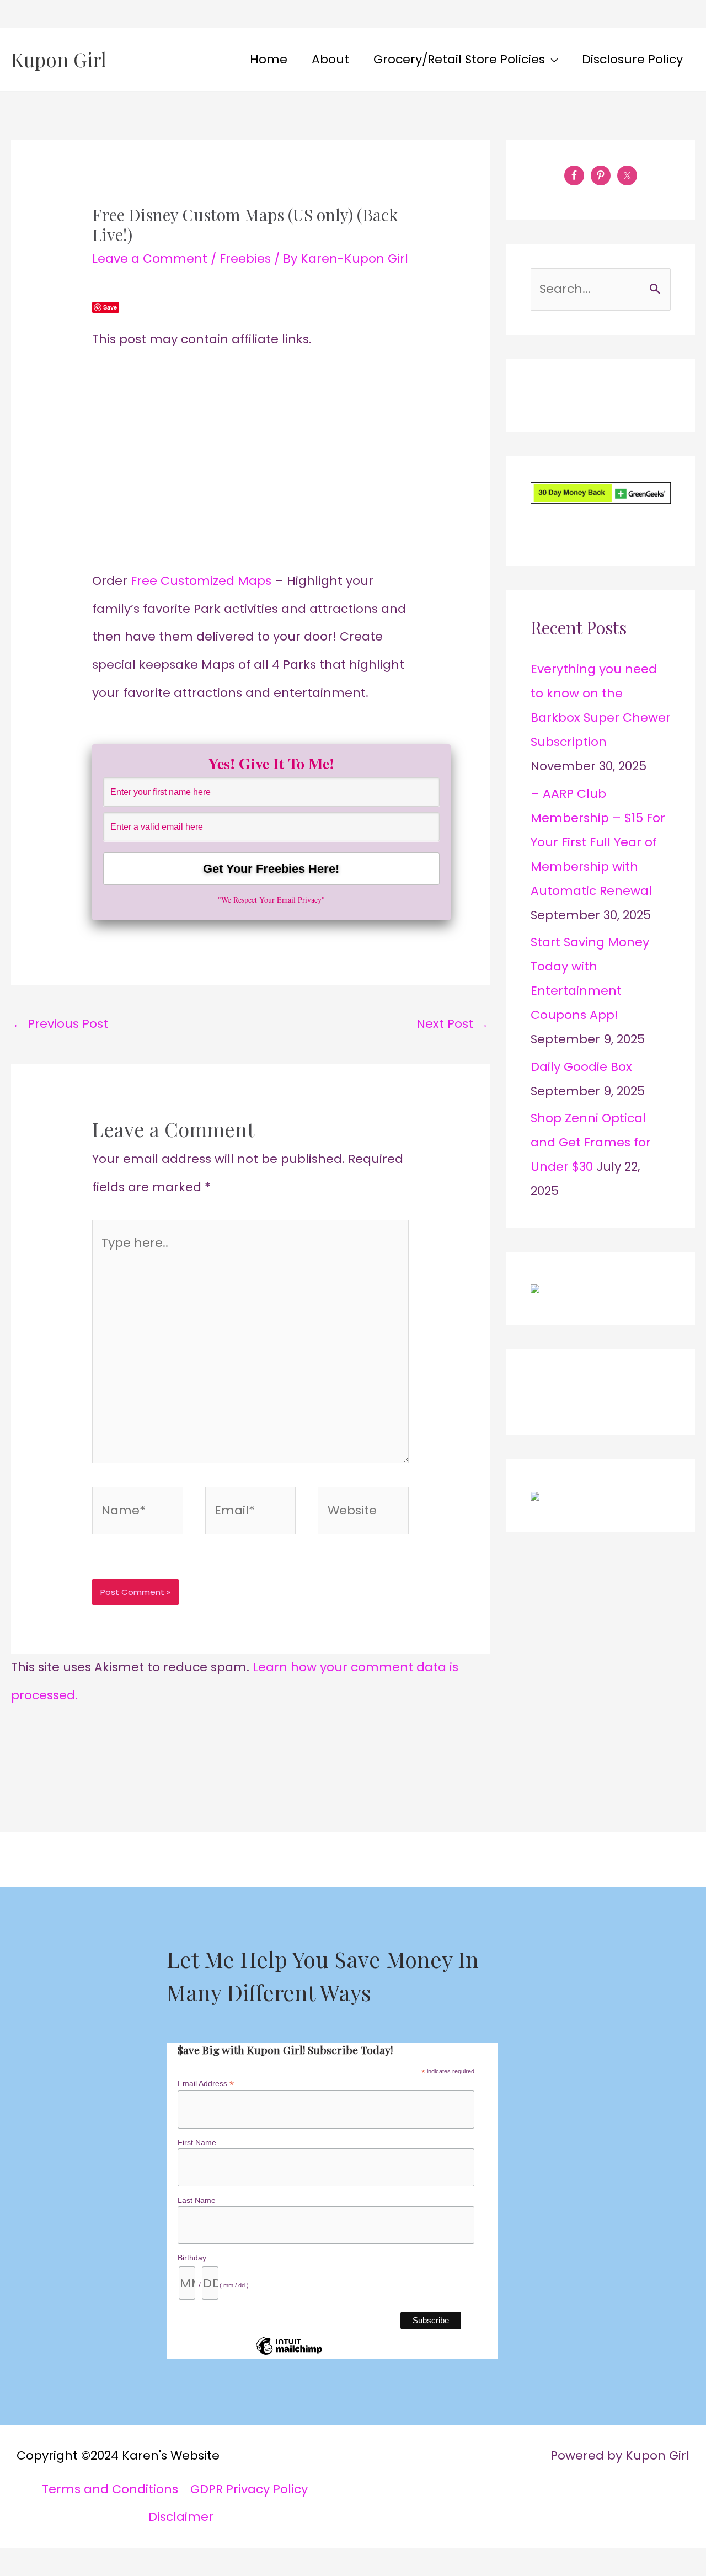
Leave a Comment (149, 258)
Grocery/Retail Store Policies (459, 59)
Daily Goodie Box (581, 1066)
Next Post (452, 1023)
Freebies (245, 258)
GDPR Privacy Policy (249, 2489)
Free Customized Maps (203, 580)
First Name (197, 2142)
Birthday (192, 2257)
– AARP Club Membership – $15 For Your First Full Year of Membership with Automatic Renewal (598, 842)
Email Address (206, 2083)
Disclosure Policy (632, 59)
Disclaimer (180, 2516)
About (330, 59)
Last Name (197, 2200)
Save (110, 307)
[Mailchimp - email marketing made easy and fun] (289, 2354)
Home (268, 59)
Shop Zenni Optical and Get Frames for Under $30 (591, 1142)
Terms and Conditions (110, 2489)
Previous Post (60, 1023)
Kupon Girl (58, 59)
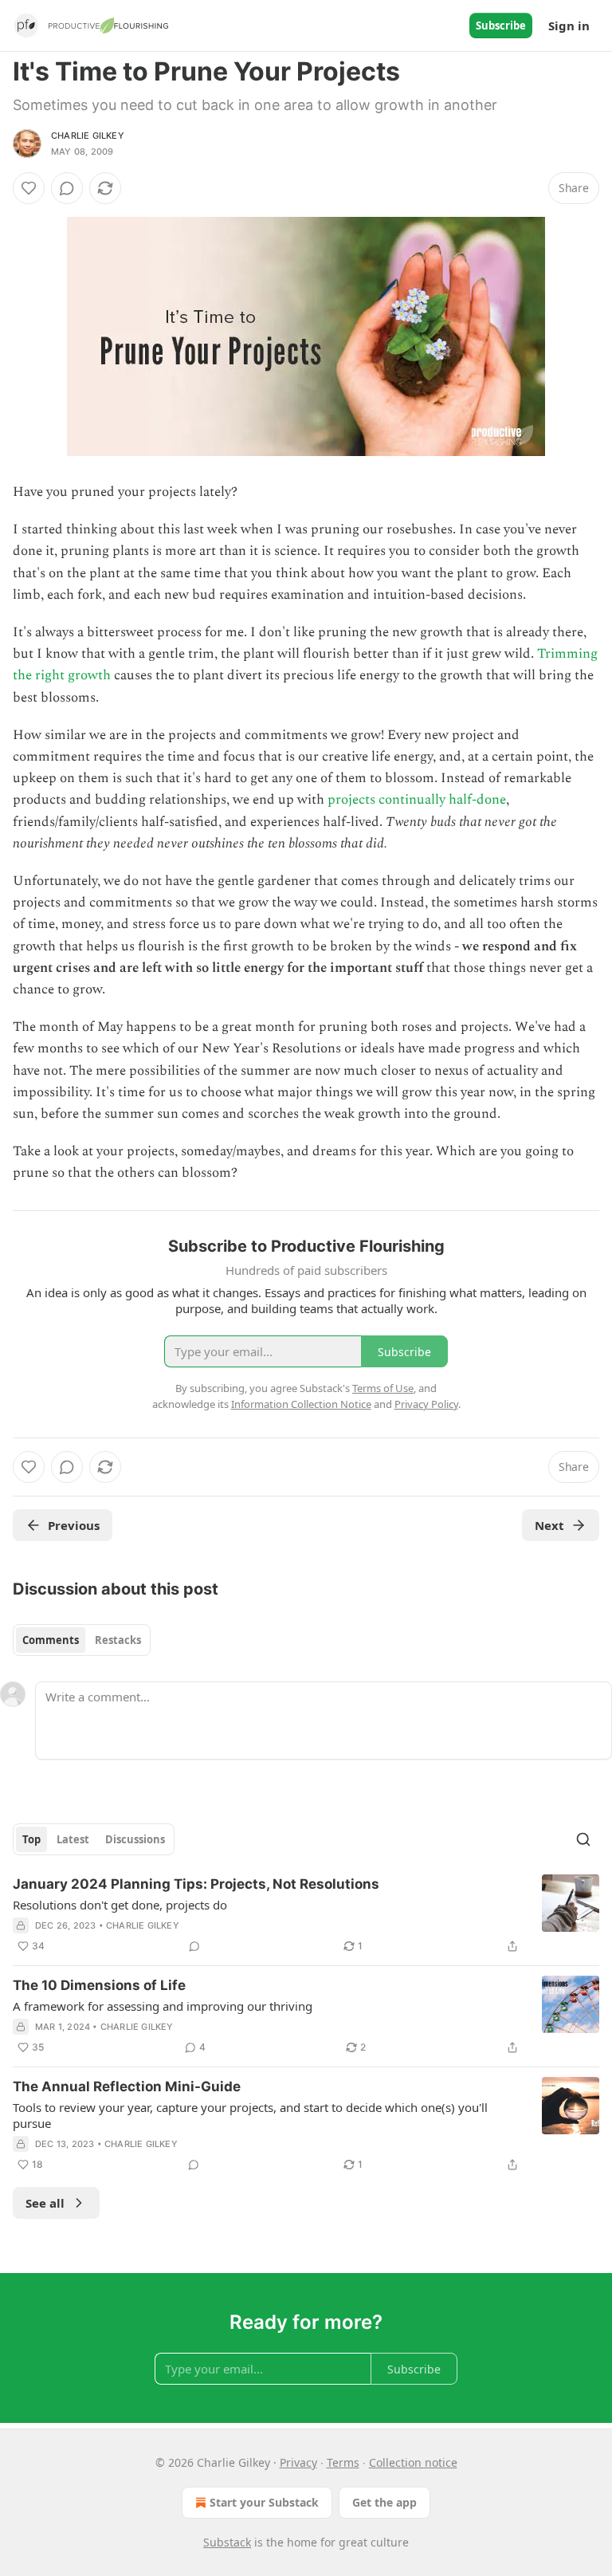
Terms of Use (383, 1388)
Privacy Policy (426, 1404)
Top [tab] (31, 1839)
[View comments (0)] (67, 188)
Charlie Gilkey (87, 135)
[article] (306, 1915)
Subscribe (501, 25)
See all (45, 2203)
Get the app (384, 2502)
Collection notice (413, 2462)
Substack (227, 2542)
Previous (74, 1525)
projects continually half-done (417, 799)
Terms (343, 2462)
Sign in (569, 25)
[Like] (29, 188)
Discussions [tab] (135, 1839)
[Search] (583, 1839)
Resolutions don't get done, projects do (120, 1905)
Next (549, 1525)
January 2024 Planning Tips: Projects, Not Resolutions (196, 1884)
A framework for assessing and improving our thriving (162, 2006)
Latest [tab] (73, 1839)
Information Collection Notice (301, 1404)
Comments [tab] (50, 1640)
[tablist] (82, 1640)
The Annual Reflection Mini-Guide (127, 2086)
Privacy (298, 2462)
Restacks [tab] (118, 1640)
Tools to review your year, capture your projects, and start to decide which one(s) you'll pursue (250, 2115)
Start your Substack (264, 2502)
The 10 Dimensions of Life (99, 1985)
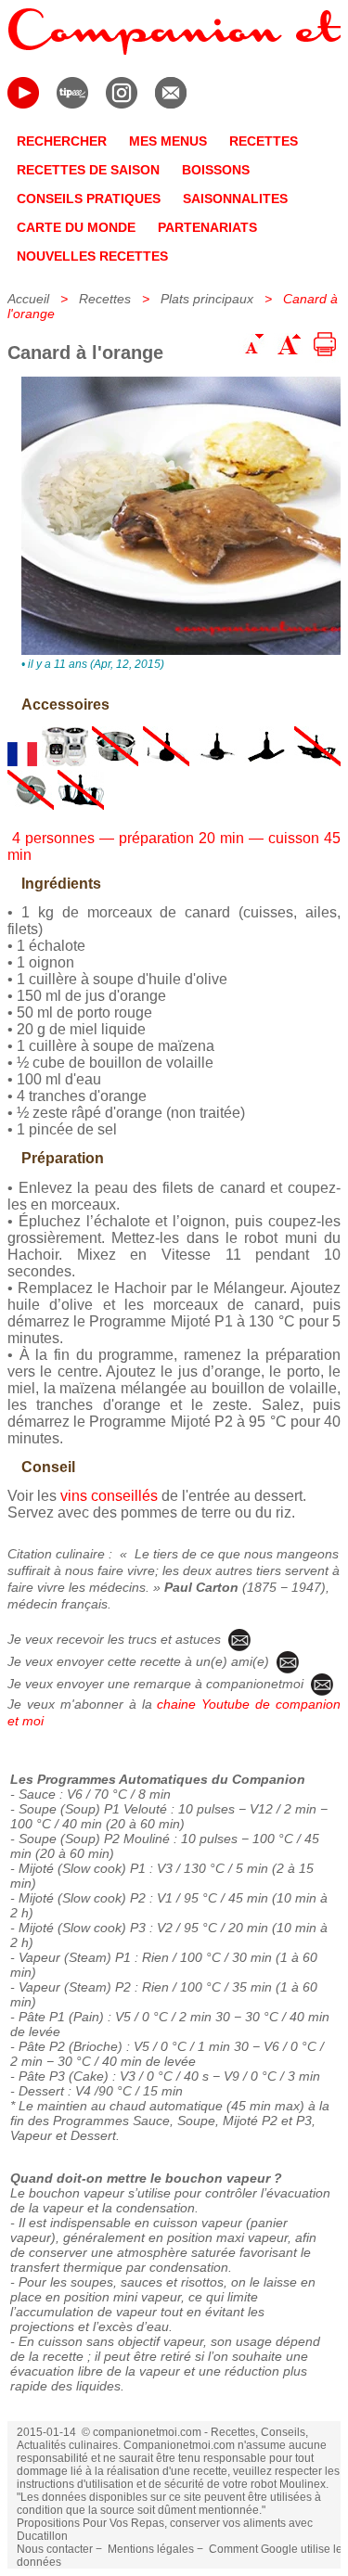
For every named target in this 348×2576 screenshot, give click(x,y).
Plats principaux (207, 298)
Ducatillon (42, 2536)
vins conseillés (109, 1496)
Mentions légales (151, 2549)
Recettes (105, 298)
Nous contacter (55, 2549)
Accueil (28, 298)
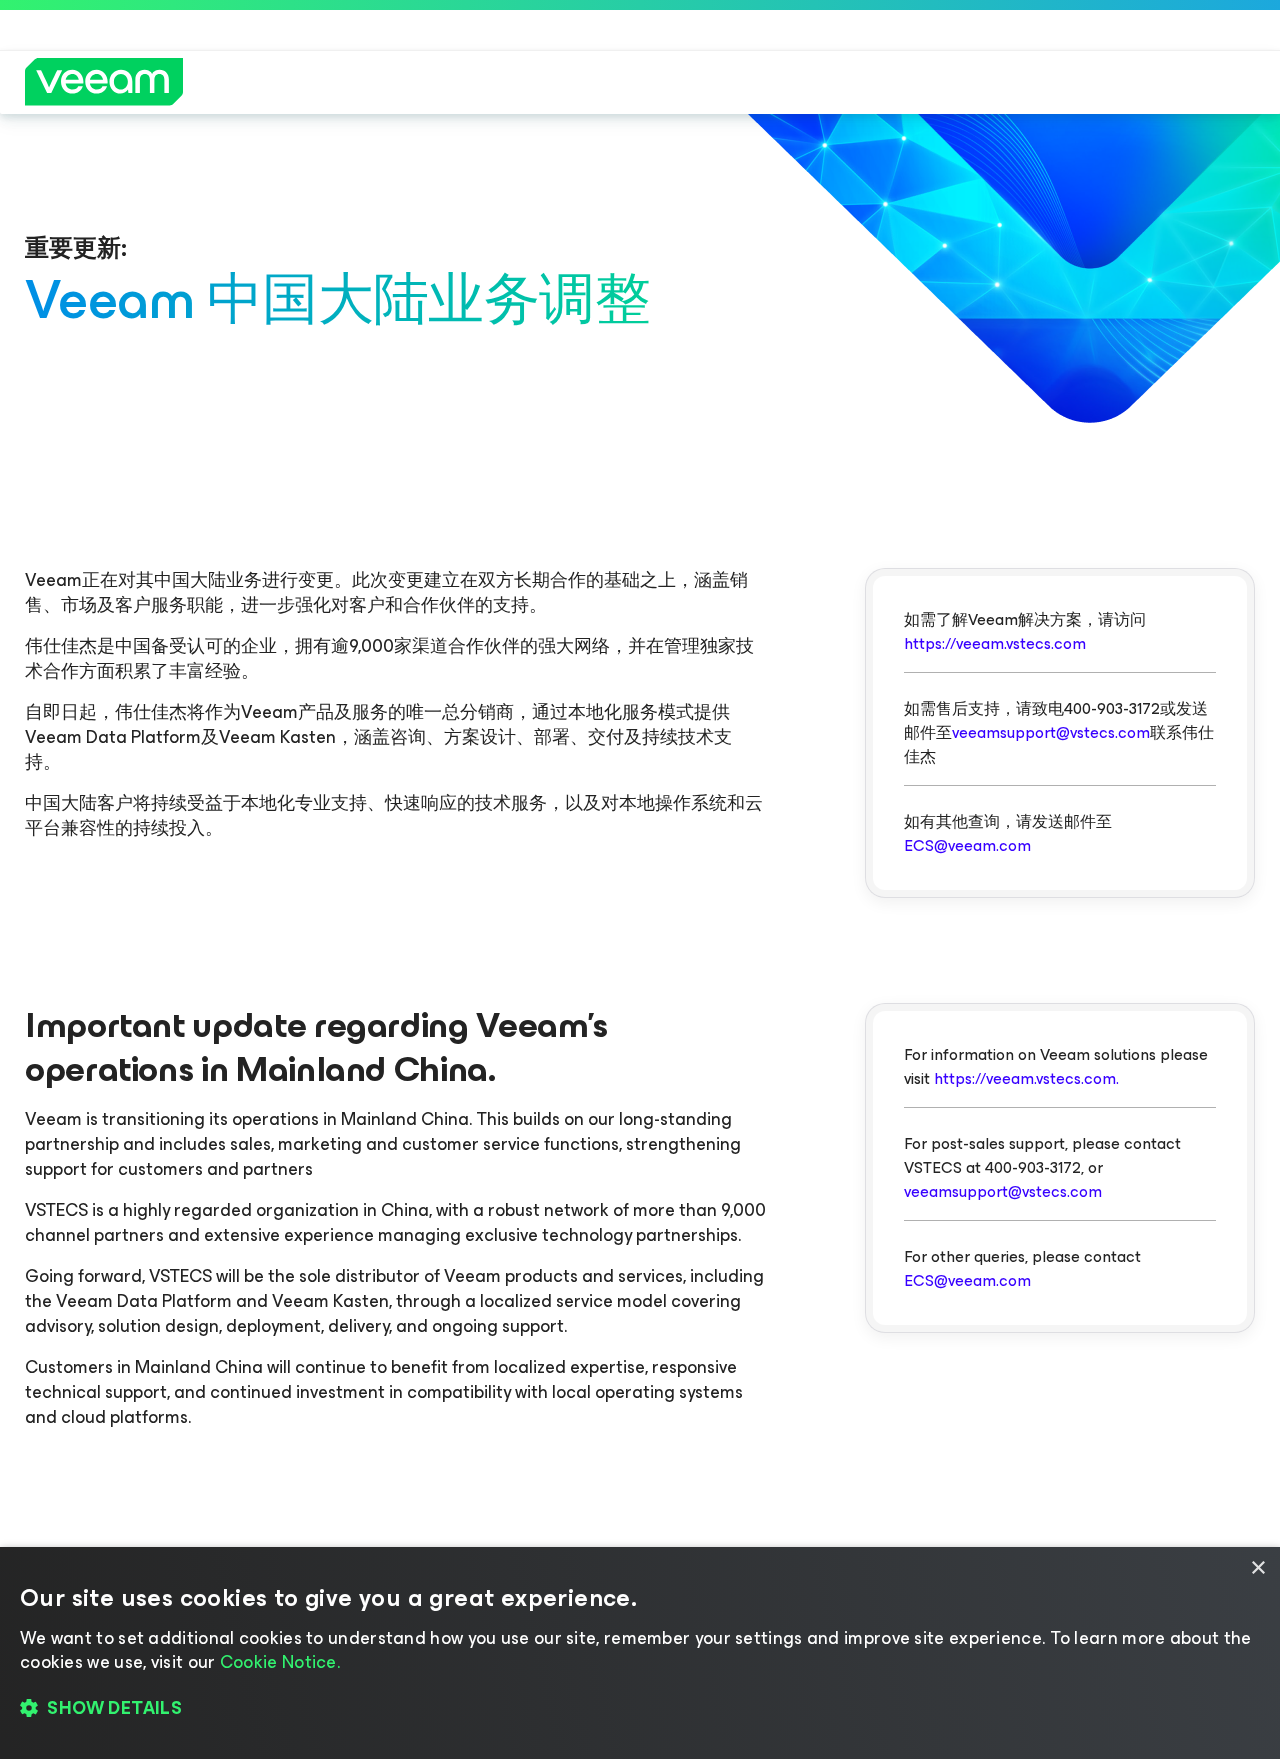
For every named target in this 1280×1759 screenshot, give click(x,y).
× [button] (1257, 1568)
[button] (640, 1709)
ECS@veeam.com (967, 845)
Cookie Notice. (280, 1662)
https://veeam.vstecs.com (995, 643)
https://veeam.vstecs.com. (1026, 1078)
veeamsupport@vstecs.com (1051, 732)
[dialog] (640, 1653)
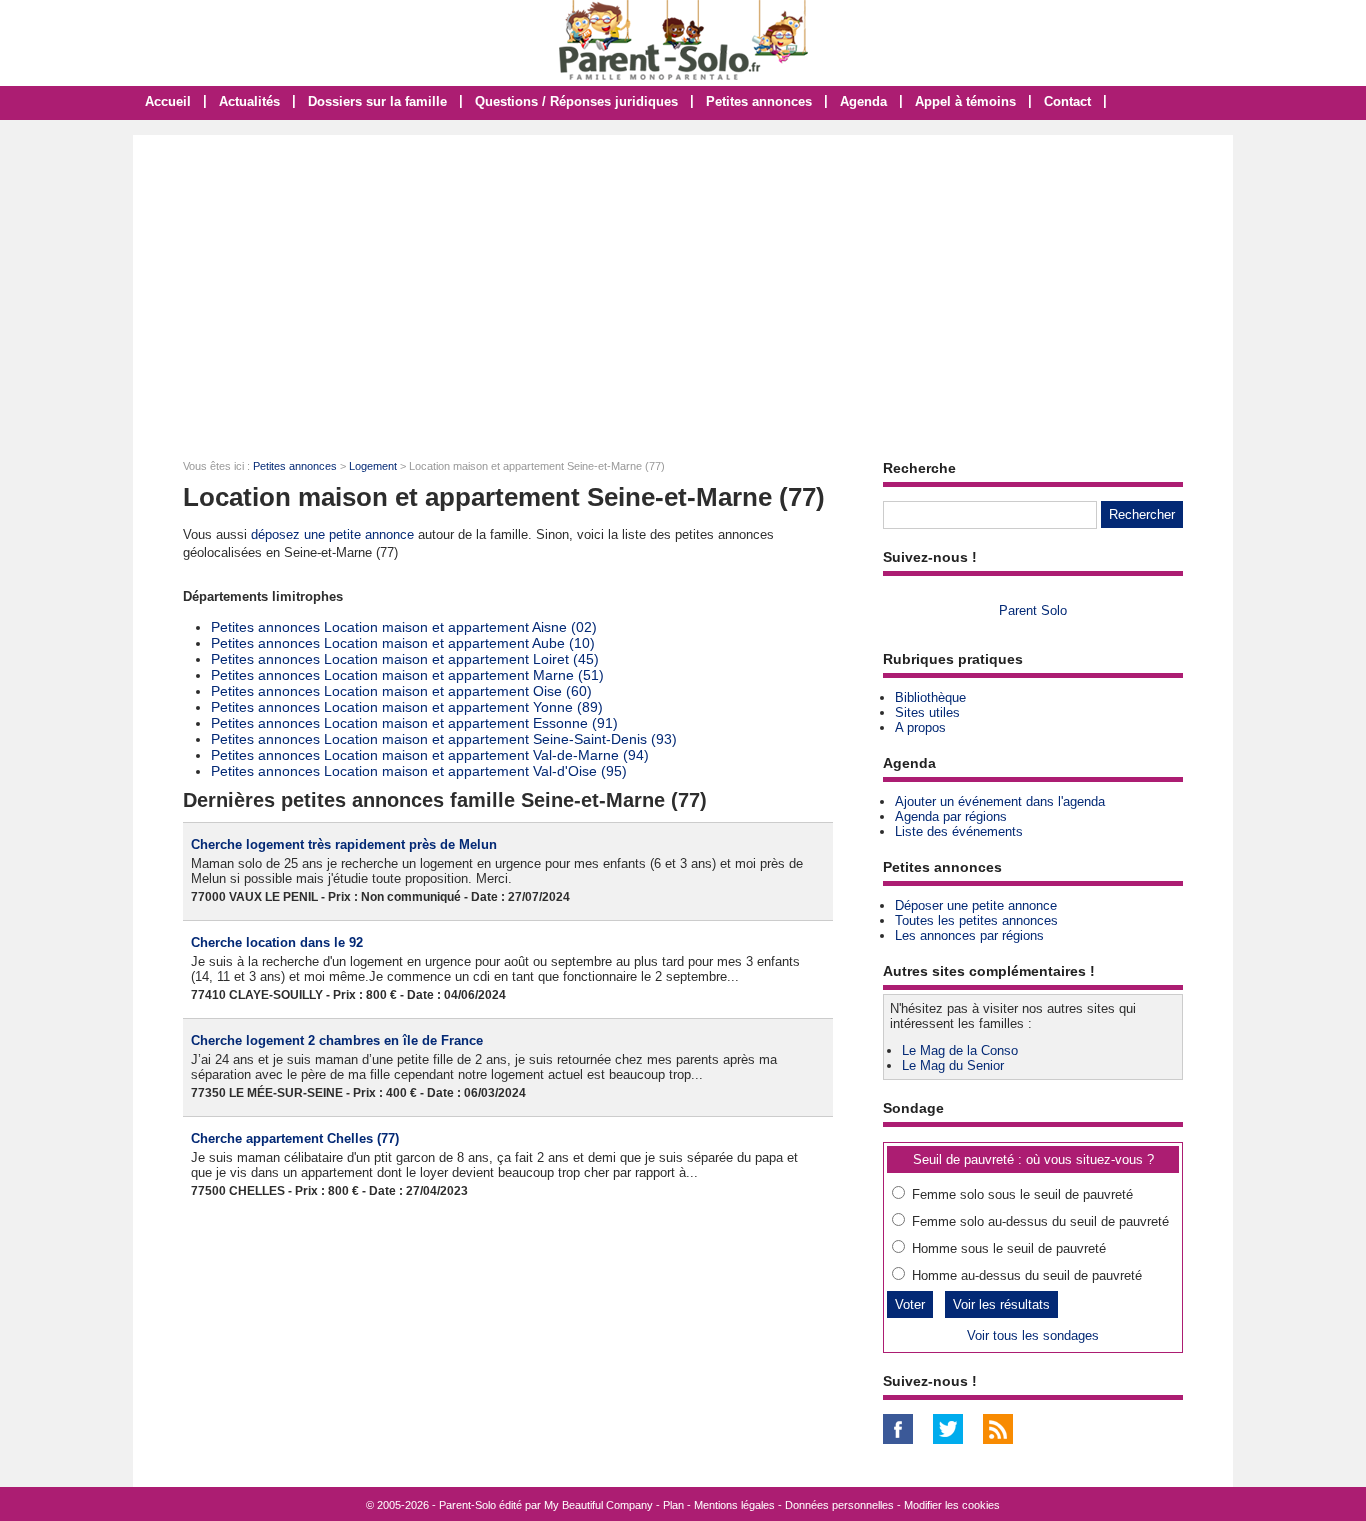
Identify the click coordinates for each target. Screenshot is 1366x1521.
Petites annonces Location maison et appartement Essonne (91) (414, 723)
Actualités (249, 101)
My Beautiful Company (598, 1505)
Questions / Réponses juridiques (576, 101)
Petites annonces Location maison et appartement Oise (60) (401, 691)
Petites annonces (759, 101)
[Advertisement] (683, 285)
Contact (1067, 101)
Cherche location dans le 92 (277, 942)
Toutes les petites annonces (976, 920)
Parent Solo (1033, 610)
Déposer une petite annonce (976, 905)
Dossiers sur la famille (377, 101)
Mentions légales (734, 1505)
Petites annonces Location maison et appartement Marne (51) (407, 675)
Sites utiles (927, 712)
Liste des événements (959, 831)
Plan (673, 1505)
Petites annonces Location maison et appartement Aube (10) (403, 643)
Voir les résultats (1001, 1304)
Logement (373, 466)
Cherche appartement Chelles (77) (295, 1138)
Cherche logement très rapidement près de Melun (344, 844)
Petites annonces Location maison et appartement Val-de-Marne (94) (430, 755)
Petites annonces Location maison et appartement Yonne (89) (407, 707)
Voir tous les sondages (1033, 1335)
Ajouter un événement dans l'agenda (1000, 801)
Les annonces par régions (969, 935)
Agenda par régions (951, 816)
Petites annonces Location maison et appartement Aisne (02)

:: EXERCISE DESCRIPTION ::
Copy exactly, without pictures, the lines above from the one with "Previous (74, 1525)" down to the one with "[button] (1257, 1568)", inclusive.

:: FINISHED EXERCISE ::
Previous (74, 1525)
projects continually half-done (417, 799)
Terms (343, 2462)
Sign in (569, 25)
[Like] (29, 188)
Discussions [tab] (135, 1839)
[Search] (583, 1839)
Resolutions don't get done, projects do (120, 1905)
Next (549, 1525)
January 2024 Planning Tips: Projects, Not Resolutions (196, 1884)
A framework for assessing and improving our thriving (162, 2006)
Latest [tab] (73, 1839)
Information Collection Notice (301, 1404)
Comments [tab] (50, 1640)
[tablist] (82, 1640)
The Annual Reflection Mini-Guide (127, 2086)
Privacy (298, 2462)
Restacks [tab] (118, 1640)
Tools to review your year, capture your projects, and start to decide which one(s) you'll pursue (250, 2115)
Start your Substack (264, 2502)
The 10 Dimensions of Life (99, 1985)
For every named target in this 348×2576 screenshot, give click(x,y).
Plats principaux (207, 298)
Ducatillon (42, 2536)
vins conseillés (109, 1496)
Mentions légales (151, 2549)
Recettes (105, 298)
Nous contacter (55, 2549)
Accueil (28, 298)
For every named target in this 1280×1759 screenshot, give click(x,y).
× [button] (1257, 1568)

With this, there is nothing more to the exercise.